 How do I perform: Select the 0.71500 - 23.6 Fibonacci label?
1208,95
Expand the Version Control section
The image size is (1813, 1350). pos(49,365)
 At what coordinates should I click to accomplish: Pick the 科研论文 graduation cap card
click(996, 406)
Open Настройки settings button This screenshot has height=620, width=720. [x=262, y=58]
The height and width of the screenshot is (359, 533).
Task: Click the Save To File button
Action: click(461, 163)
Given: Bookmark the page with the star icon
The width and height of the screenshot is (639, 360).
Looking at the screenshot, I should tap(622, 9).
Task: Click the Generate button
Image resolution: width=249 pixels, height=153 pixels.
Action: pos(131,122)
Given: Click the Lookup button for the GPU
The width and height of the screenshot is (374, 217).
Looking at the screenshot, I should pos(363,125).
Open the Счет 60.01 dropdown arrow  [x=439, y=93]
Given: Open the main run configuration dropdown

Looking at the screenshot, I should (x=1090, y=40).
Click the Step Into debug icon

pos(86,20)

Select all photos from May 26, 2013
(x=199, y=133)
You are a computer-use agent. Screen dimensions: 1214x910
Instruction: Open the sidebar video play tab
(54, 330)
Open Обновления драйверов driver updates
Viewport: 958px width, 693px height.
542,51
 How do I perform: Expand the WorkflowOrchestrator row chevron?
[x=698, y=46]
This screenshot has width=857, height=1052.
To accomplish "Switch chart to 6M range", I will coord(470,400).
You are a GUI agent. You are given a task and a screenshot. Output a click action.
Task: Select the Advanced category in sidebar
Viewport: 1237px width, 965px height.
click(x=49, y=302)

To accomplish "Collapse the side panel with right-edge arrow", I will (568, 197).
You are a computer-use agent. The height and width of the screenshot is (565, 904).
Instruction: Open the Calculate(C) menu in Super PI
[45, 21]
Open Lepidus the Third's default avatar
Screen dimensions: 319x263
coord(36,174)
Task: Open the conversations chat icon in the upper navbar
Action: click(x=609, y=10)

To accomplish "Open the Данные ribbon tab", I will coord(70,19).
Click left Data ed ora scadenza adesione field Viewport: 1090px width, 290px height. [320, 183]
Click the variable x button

WRITTEN TASK
Please output every line from the one containing "You are a GUI" through the end of the records as a JSON list of strings, one string per line, with blank lines left out.

RESULT OF THIS TASK
[
  "You are a GUI agent. You are given a task and a screenshot. Output a click action.",
  "Task: Select the Advanced category in sidebar",
  "Viewport: 1237px width, 965px height.",
  "click(x=49, y=302)",
  "To accomplish \"Collapse the side panel with right-edge arrow\", I will (568, 197).",
  "You are a computer-use agent. The height and width of the screenshot is (565, 904).",
  "Instruction: Open the Calculate(C) menu in Super PI",
  "[45, 21]",
  "Open Lepidus the Third's default avatar",
  "Screen dimensions: 319x263",
  "coord(36,174)",
  "Task: Open the conversations chat icon in the upper navbar",
  "Action: click(x=609, y=10)",
  "To accomplish \"Open the Данные ribbon tab\", I will coord(70,19).",
  "Click left Data ed ora scadenza adesione field Viewport: 1090px width, 290px height. [320, 183]",
  "Click the variable x button"
]